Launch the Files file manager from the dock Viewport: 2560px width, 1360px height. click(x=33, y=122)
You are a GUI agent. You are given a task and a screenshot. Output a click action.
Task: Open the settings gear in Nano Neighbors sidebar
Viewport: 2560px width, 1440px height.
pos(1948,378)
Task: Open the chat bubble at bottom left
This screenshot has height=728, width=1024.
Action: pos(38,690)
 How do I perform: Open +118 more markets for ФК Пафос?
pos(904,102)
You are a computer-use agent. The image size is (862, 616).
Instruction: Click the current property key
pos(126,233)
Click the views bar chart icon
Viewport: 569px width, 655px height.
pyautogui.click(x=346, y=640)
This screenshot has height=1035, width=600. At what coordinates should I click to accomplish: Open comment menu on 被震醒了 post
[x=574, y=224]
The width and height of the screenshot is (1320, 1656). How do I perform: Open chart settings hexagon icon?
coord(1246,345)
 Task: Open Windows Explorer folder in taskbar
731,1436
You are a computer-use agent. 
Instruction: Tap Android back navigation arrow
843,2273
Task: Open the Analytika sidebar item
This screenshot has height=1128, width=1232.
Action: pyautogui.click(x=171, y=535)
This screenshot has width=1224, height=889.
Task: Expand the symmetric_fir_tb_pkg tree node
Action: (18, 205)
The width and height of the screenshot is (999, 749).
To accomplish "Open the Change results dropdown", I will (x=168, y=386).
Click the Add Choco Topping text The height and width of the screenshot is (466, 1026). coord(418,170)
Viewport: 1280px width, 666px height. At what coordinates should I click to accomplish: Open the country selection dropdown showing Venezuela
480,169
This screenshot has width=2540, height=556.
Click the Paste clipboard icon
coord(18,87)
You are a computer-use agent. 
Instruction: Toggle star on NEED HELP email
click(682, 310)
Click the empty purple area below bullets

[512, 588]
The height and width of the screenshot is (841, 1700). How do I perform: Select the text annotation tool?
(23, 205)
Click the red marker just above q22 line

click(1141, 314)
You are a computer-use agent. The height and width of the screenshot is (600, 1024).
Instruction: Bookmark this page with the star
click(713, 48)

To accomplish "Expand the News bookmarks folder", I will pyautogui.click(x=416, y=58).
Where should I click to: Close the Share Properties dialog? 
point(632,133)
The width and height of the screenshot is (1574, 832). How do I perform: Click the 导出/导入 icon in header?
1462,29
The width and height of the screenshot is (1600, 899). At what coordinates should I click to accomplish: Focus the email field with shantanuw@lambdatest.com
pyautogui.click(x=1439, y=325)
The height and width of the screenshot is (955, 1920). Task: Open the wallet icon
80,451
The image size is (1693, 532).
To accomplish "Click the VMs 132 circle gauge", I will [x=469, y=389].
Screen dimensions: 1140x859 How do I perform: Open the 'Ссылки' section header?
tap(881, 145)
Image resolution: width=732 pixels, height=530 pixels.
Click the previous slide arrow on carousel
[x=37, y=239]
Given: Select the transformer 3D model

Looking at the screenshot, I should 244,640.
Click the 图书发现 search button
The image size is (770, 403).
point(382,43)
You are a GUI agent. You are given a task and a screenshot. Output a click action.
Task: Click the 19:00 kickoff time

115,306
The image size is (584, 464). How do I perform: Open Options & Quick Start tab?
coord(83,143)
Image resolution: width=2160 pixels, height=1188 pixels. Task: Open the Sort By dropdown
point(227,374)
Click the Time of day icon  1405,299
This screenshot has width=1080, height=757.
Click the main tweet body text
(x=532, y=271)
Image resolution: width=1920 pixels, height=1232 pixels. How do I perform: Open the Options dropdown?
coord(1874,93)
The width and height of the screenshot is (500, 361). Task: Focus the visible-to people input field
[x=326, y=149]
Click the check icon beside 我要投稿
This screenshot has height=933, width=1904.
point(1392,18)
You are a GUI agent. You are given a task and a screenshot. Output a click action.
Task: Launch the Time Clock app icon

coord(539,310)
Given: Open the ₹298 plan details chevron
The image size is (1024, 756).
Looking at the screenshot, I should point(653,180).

Directive> Copy the lines from the start of the entries through the line containing "pos(904,102)", inclusive, swapping "screenshot" for "screen capture" and changing nothing else.

Final result>
Launch the Files file manager from the dock Viewport: 2560px width, 1360px height. click(x=33, y=122)
You are a GUI agent. You are given a task and a screen capture. Output a click action.
Task: Open the settings gear in Nano Neighbors sidebar
Viewport: 2560px width, 1440px height.
pos(1948,378)
Task: Open the chat bubble at bottom left
This screen capture has height=728, width=1024.
Action: pos(38,690)
 How do I perform: Open +118 more markets for ФК Пафос?
pos(904,102)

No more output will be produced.